(Task brief) Reproduce all of the records below word for word, with no changes.

****************

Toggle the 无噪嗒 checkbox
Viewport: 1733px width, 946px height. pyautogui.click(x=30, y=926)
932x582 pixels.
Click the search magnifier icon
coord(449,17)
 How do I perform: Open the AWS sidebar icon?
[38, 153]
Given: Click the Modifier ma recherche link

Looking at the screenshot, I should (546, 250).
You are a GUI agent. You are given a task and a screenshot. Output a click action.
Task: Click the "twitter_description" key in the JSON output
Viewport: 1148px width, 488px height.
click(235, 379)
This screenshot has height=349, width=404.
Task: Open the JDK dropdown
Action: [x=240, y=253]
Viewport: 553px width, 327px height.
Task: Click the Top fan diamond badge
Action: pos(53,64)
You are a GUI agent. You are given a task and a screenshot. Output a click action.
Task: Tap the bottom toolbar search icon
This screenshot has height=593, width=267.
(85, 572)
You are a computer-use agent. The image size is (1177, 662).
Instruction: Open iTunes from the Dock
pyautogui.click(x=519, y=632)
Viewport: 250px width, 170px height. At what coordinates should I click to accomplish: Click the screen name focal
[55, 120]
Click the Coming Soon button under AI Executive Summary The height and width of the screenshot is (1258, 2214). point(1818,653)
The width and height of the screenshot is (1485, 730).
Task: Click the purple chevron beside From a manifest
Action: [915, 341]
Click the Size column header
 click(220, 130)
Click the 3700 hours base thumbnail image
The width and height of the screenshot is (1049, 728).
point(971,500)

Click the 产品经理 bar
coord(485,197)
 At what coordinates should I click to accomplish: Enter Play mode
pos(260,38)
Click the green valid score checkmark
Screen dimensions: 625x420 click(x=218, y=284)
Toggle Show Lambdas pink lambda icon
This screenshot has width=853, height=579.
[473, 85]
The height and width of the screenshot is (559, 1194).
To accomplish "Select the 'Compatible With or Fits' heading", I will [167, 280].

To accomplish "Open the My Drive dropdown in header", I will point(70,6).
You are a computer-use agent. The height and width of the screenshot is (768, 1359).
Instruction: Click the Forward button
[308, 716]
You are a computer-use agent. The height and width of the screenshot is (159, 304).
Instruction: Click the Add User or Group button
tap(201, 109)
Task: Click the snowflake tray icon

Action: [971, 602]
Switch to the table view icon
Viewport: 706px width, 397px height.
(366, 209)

****************

(Task output)
Toggle the 无噪嗒 checkbox
Viewport: 1733px width, 946px height. pyautogui.click(x=30, y=926)
932x582 pixels.
Click the search magnifier icon
coord(449,17)
 How do I perform: Open the AWS sidebar icon?
[38, 153]
Given: Click the Modifier ma recherche link

Looking at the screenshot, I should (546, 250).
You are a GUI agent. You are given a task and a screenshot. Output a click action.
Task: Click the "twitter_description" key in the JSON output
Viewport: 1148px width, 488px height.
click(235, 379)
This screenshot has height=349, width=404.
Task: Open the JDK dropdown
Action: [x=240, y=253]
Viewport: 553px width, 327px height.
Task: Click the Top fan diamond badge
Action: pos(53,64)
You are a GUI agent. You are given a task and a screenshot. Output a click action.
Task: Tap the bottom toolbar search icon
This screenshot has height=593, width=267.
(85, 572)
You are a computer-use agent. The image size is (1177, 662).
Instruction: Open iTunes from the Dock
pyautogui.click(x=519, y=632)
Viewport: 250px width, 170px height. At what coordinates should I click to accomplish: Click the screen name focal
[55, 120]
Click the Coming Soon button under AI Executive Summary The height and width of the screenshot is (1258, 2214). point(1818,653)
The width and height of the screenshot is (1485, 730).
Task: Click the purple chevron beside From a manifest
Action: [915, 341]
Click the Size column header
 click(220, 130)
Click the 3700 hours base thumbnail image
The width and height of the screenshot is (1049, 728).
point(971,500)

Click the 产品经理 bar
coord(485,197)
 At what coordinates should I click to accomplish: Enter Play mode
pos(260,38)
Click the green valid score checkmark
Screen dimensions: 625x420 click(x=218, y=284)
Toggle Show Lambdas pink lambda icon
This screenshot has width=853, height=579.
[473, 85]
The height and width of the screenshot is (559, 1194).
To accomplish "Select the 'Compatible With or Fits' heading", I will [167, 280].

To accomplish "Open the My Drive dropdown in header", I will point(70,6).
You are a computer-use agent. The height and width of the screenshot is (768, 1359).
Instruction: Click the Forward button
[308, 716]
You are a computer-use agent. The height and width of the screenshot is (159, 304).
Instruction: Click the Add User or Group button
tap(201, 109)
Task: Click the snowflake tray icon

Action: [971, 602]
Switch to the table view icon
Viewport: 706px width, 397px height.
(366, 209)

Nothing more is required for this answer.